### Extrait
────
Voitures publiques, ainsi nommées lors du changement que fit M. Turgot dans toutes les messageries du royaume, à l’aide d’un privilege exclusif.

La gêne qu’on y éprouve pourrait un jour faire naître l’idée fausse d’un ministre exacteur. La caisse de ces carrosses est étroite, & les places y deviennent si pressées, que chacun redemande sa jambe ou son bras à son voisin lorsqu’il s’agit de descendre. Le marche-pied trop haut est incommode & impraticable pour les femmes.

Si malheureusement il se présente un voyageur avec un gros ventre ou de larges épaules, tout le monde est supplicié, il faut gémir ou déserter.

On fait partir les voyageurs à deux heures du matin en hiver, afin de dépenser le tems dans des bureaux vers les quatre heures du soir, & ce pour la visite de quantité de ballots qui ne les regardent pas. Il y a des bureaux où l’on vous tient la carrossée en plein minuit à la belle étoile, dans une cour venteuse, durant tout le tems de la décharge immense des marchandises ; & quand on se plaint, on vous répond que telle est la volonté du roi. Le commis insolent se moque du citoyen, en lui fermant la bouche avec ce grand mot, que d’ailleurs le ministre & le rat-de-cave mettent en France à toutes sauces.

On attele de maigres chevaux de poste, souvent écorchés, à cette machine monstrueuse, chargée de monde & surchargée de coffres & de valises. Il n’y avoit que des foux qui pussent imaginer de faire courir la poste à des voitures si lourdes ; mais les inventeurs se sont fort peu embarrassés de faire crever des chevaux & pâtir des hommes ; le gain, voilà ce qui a fait rouler la machine dans leur imagination, & puis il a fallu, bon gré mal gré, qu’elle roulât sur les chemins. Mais pourquoi s’en étonner ? On a bien vu les grilles de Chanteloup aller en poste.

Ces voitures privilégiées ont de si beaux réglemens, que l’intérêt de la marchandise passe toujours avant l’intérêt du voyageur. Les femmes enceintes, les convalescens, les personnes d’une constitution délicate trouvent les soupentes si rudes, les places si serrées, les descentes si dangereuses, qu’elles regardent comme un tourment d’y entrer, & comme un bonheur d’en sortir.

Ainsi, tandis que les méchaniciens s’exercent à Londres à construire des voitures plus légeres, quoiqu’avec la même solidité, afin d’épargner la fatigue aux chevaux, nous avons augmenté la grossiere pesanteur des nôtres, & ce n’est plus une voiture, c’est un globe qui se meut.

Son passage devient effrayant ; un bruit tumultueux le précede & l’annonce. S’il descend avec rapidité, il risque de se renverser ; quelquefois l’accident arrive, l’énorme carrosse tombe, & vous avez beau demander au directeur le prix de vos bras & de vos jambes, il vous montre froidement son privilege, & regarde votre personne comme un ballot de plus, dont il ne doit pas supporter les accidens, vu la loi éternelle du choc des corps & celle des frottemens.

Si quelqu’un s’avisoit de vous fournir une voiture commode, bien suspendue, qui vous laissât les heures du sommeil, les administrateurs s’empareroient de la voiture & ruineroient à coup sûr cet homme officieux. Tout voyageur malade ou en santé doit être gêné, foulé, brisé, livré pendant quatre jours à l’insomnie, parce qu’une compagnie exclusive aura donné de l’argent au roi ; & qui fera rentrer cet argent à la compagnie avec le gros intérêt ? C’est toujours toi, pauvre public ! paie & de ta bourse & de ton sommeil ; paie chaque jour davantage & tais-toi : ainsi le veut le privilege exclusif.
────
### Entrées affichées
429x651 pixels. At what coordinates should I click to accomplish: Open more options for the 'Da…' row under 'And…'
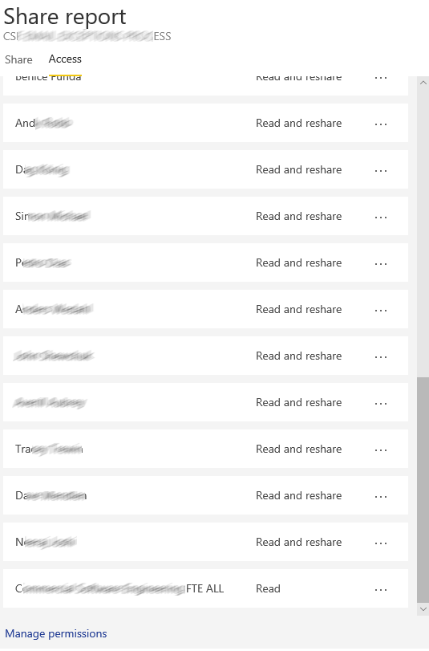(380, 170)
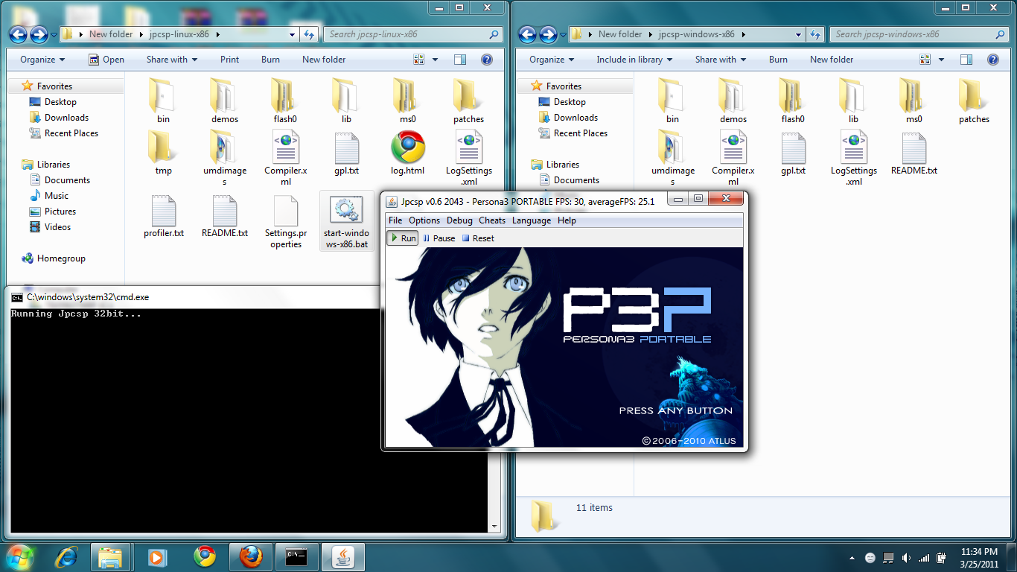Expand the Share with dropdown in right window
Screen dimensions: 1017x572
click(x=720, y=60)
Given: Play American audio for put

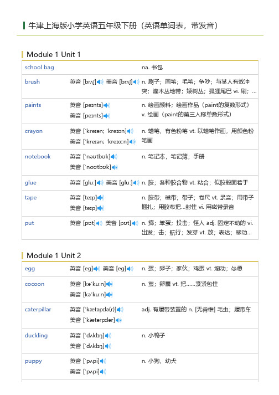Looking at the screenshot, I should (135, 223).
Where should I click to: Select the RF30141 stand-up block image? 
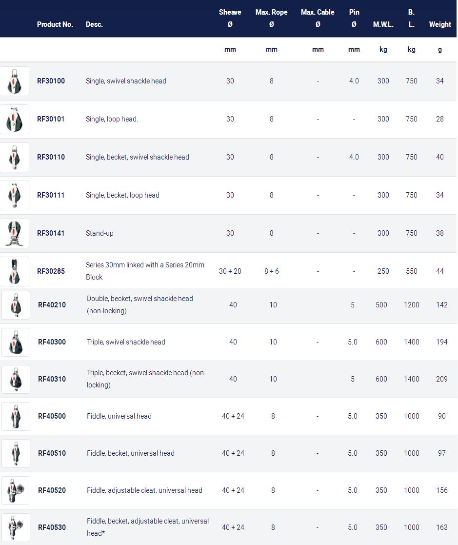(14, 234)
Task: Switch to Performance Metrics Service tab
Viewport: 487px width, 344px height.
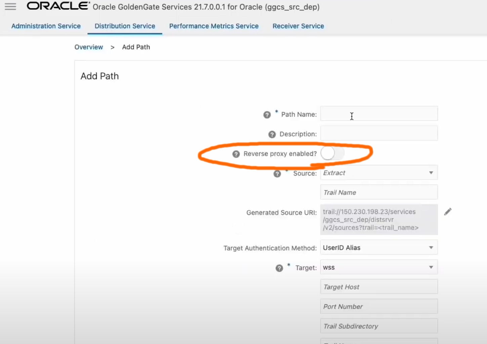Action: coord(214,26)
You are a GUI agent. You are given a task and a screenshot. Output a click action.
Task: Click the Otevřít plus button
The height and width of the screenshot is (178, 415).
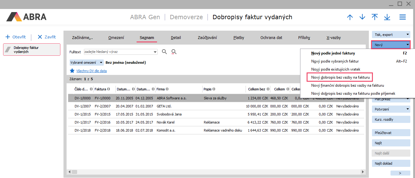click(15, 37)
────
### Objectif de l'exercice
D'après le texte, pourquoi tout voyageur doit-il être gêné, foulé et privé de sommeil pendant quatre jours ? Répondez, s'il vous plaît, en une à trois phrases. Appuyez-vous uniquement sur le texte, et non sur le matériel.

### Corrigé
Le voyageur doit subir ces tourments parce qu'une compagnie exclusive a donné de l'argent au roi. C'est le public qui doit lui faire rentrer cet argent avec un gros intérêt, en payant de sa bourse et de son sommeil.